Ian Ching

Personal information
- Full name: Ian Hamilton Ching
- Born: 25 November 1928 Te Mawhai, Waikato, New Zealand
- Died: 2 February 2006 (aged 77) Rotorua, New Zealand
- Batting: Left-handed
- Role: Wicket-keeper

Domestic team information
- 1950/51–1955/56: Central Districts

Career statistics
| Competition | First-class |
| Matches | 8 |
| Runs scored | 173 |
| Batting average | 13.30 |
| 100s/50s | 0/0 |
| Top score | 47 |
| Catches/stumpings | 7/1 |
- Source: Cricinfo, 3 February 2019

= Ian Ching =

New Zealand cricketer

Ian Hamilton Ching (25 November 1928 – 2 February 2006) was a New Zealand cricketer who played first-class cricket for Central Districts from 1951 to 1955, and Hawke Cup cricket for Nelson from 1947 to 1960.

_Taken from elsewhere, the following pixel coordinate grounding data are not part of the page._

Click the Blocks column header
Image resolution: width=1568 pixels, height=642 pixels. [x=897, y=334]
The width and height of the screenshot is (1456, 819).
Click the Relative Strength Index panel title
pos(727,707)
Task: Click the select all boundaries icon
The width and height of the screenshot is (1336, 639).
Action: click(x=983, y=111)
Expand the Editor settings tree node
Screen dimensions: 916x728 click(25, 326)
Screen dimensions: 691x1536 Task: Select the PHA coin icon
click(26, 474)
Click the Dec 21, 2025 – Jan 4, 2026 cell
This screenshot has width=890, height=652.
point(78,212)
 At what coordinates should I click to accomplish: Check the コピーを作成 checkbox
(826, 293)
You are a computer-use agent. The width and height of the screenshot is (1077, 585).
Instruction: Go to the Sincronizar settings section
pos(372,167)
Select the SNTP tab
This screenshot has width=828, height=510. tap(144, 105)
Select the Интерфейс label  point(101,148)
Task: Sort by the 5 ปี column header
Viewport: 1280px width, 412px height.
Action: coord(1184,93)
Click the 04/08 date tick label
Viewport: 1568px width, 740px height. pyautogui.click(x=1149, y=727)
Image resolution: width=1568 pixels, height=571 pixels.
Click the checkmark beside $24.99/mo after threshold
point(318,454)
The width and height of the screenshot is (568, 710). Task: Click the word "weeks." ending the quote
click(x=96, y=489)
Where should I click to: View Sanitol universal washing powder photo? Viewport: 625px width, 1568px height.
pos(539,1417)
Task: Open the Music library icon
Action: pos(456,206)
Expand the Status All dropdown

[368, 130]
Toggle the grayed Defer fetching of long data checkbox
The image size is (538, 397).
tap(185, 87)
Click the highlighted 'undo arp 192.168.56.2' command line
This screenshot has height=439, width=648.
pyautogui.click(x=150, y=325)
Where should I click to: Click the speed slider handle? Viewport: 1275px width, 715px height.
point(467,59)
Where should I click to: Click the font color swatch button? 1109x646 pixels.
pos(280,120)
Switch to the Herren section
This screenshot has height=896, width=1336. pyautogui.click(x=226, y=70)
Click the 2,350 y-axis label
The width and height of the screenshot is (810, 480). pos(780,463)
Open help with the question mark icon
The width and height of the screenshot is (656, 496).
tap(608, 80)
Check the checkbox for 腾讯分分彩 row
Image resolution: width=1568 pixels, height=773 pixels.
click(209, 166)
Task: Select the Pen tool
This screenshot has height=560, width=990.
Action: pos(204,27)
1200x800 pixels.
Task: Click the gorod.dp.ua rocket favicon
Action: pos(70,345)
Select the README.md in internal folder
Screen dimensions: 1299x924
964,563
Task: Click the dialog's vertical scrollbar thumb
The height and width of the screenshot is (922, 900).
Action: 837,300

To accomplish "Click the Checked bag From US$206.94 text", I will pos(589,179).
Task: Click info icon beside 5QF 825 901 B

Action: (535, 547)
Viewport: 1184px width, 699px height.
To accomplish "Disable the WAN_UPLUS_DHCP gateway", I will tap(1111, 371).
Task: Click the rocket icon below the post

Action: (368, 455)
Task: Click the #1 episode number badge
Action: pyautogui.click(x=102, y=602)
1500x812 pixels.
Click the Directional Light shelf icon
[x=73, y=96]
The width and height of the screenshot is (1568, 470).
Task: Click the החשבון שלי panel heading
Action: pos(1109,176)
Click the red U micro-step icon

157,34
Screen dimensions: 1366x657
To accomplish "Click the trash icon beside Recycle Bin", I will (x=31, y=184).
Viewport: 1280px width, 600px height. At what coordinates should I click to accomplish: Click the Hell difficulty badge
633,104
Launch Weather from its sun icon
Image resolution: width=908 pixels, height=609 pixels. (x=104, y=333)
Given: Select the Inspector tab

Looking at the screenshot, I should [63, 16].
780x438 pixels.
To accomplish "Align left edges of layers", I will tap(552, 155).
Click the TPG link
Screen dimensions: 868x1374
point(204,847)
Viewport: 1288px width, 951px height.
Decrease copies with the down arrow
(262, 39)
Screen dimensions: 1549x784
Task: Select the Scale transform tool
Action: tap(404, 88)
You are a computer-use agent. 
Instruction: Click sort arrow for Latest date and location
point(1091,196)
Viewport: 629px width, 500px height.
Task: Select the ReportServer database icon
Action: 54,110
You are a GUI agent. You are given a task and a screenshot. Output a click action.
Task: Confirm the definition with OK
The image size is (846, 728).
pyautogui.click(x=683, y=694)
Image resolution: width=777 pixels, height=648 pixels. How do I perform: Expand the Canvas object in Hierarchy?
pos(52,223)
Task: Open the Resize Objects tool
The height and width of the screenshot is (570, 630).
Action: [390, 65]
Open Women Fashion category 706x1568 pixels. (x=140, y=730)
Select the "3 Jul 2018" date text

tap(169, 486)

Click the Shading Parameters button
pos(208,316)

Ian Ching was a wicket-keeper and lower-order batsman. In Hawke Cup cricket he batted higher in the order. In 1958–59, when Nelson gained and held the Hawke Cup, he was the leading scorer in the competition with 286 runs at an average of 47.66. In 1950–51, in his first two first-class matches, he played as a batsman, taking part in Central Districts' first two first-class victories, though his contributions with the bat were modest, and he was discarded for the last match of the Plunket Shield season.